There is no other word to use, at least following Gonzaga’s 79-43 dismantling of USD.
As analyst Richard Fox said just before the KHQ broadcast ended, Gonzaga hasn’t really been challenged in West Coast Conference play. Not yet.
Not by Saint Mary’s. Not by USF. And certainly not by the University of San Diego on Thursday night in the Kennel.
It was, simply, a mismatch.
But it was other things as well. It was a .500 team playing on the road against the nation’s No. 3 team – only a Saturday night win in Malibu away from being No. 1. It was Nigel Williams-Goss having another of those games, with 25 points on 11-of-15-shooting. It was the five USD starters combining to go 11 of 42 from the floor.
And it was at times in the second half, as the Toreros fired up numerous air balls and Gonzaga scored at will, hard to watch.
It was a re-run of about seven other WCC games this season. And re-runs don’t hold a lot of drama. Not that you would have known by folks sitting behind the broadcast crew.
Or maybe it was just one extremely impressed person.
“There is one student in the Kennel,” analyst Dan Dickau said, laughing, early in the second half. “I don’t know if you, the audience on TV, can hear it, but we can hear her in our headphones, that’s for sure.”

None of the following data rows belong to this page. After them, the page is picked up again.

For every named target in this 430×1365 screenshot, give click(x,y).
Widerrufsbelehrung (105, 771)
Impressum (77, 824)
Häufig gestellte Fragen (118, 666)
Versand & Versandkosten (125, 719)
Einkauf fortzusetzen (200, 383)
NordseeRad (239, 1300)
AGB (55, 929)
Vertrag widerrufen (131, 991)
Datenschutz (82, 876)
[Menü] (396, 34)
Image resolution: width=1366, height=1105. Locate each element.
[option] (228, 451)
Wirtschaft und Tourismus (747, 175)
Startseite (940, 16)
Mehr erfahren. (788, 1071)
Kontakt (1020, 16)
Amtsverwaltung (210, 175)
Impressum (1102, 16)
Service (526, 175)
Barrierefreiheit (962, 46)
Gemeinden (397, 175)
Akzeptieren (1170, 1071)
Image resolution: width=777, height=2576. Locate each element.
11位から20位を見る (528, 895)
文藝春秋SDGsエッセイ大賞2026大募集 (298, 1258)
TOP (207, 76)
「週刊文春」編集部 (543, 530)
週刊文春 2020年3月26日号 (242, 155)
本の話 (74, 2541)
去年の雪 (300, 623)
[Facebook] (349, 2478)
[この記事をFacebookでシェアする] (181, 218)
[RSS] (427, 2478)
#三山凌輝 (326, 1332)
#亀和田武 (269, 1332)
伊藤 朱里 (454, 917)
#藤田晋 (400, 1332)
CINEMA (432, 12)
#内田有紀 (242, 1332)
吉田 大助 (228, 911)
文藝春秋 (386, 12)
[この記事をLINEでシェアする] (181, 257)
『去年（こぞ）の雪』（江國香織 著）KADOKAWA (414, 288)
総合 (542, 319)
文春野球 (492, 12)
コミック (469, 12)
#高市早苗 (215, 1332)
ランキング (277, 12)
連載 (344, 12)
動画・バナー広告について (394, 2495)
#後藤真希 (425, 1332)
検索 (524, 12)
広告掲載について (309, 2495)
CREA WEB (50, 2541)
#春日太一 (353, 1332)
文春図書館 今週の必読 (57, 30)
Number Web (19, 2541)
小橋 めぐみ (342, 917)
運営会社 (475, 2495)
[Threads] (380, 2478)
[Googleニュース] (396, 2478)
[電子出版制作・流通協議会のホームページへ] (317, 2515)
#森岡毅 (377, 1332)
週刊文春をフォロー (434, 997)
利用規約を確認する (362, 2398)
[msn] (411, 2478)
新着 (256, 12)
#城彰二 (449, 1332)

Play-by-play man Greg Heister chuckled and answered for all of us.
“We’re being told they can hear her.”
Yes, we could. Loud, though, thankfully as far as the FCC is concerned, not clear.
But why not celebrate? As Fox said in the extended postgame show – the game was over, literally, with more than 10 minutes before the broadcast was scheduled to end and, figuratively, about an hour before that – it should be loud.
This is unprecedented for Zag fans, even with all the success Gonzaga has posted the past two decades. Yes, this season’s repeated routs have a mind-numbing quality to them, but they have all featured the same crowd-pleasing ending.
Even Johnathan Williams, the junior transfer from Missouri, isn’t quite sure how to comprehend Gonzaga’s 21-0 start to the season.
- Also today: Three keys to Gonzaga’s 21st victory of the season
“It’s a crazy experience,” he told Fox in the postgame show.
So how does one explain it? How do the Zags lose two of the best players in the nation, including a first-round draft choice, and get better on both ends?
It was a subject that received a lot of discussion from the local broadcasting trio, especially after Gonzaga put together a 32-2 run spanning halftime that not only put the game away but was also reminiscent of the Bill Walton-led UCLA teams.
Dickau and Fox touched on a variety of subjects, ranging from guard play to the depth of rim protectors, but in the end their best explanation might be summed up in one word: versatility.
In lots of ways.
“We make such a big deal about Gonzaga’s versatility on the offensive end,” Dickau said when the Zags led 60-28, “it’s their defensive versatility that really stands out. (They are) top five in the country (in) defensive field goal percentage.”
That comment followed a second-half stretch in which USD hit one shot from the floor in more than 10 minutes, so it’s an understandable reaction.
And it’s also true.
The bar-room argument whether this is Mark Few’s best team may not be answered until March, but the numbers indicate this is his best defensive group.
- Also today: Take a look at Gonzaga’s dominating 79-43 win over San Diego by the numbers
But don’t forget, the balanced Gonzaga offense is pretty decent too.
Both subjects were covered extensively during the broadcast, leading to the inevitable how-good-are-they questions and their corollary, the place-in-history queries.
“This program is at a new level right now,” Fox said as the blowout wound down and Heister mentioned some of the best teams in Gonzaga’s recent past.
Fox touched on a few reasons why, but, finally, came down to the theme of the night.
“Their versatility,” he said, “differentiates them from most of those teams.”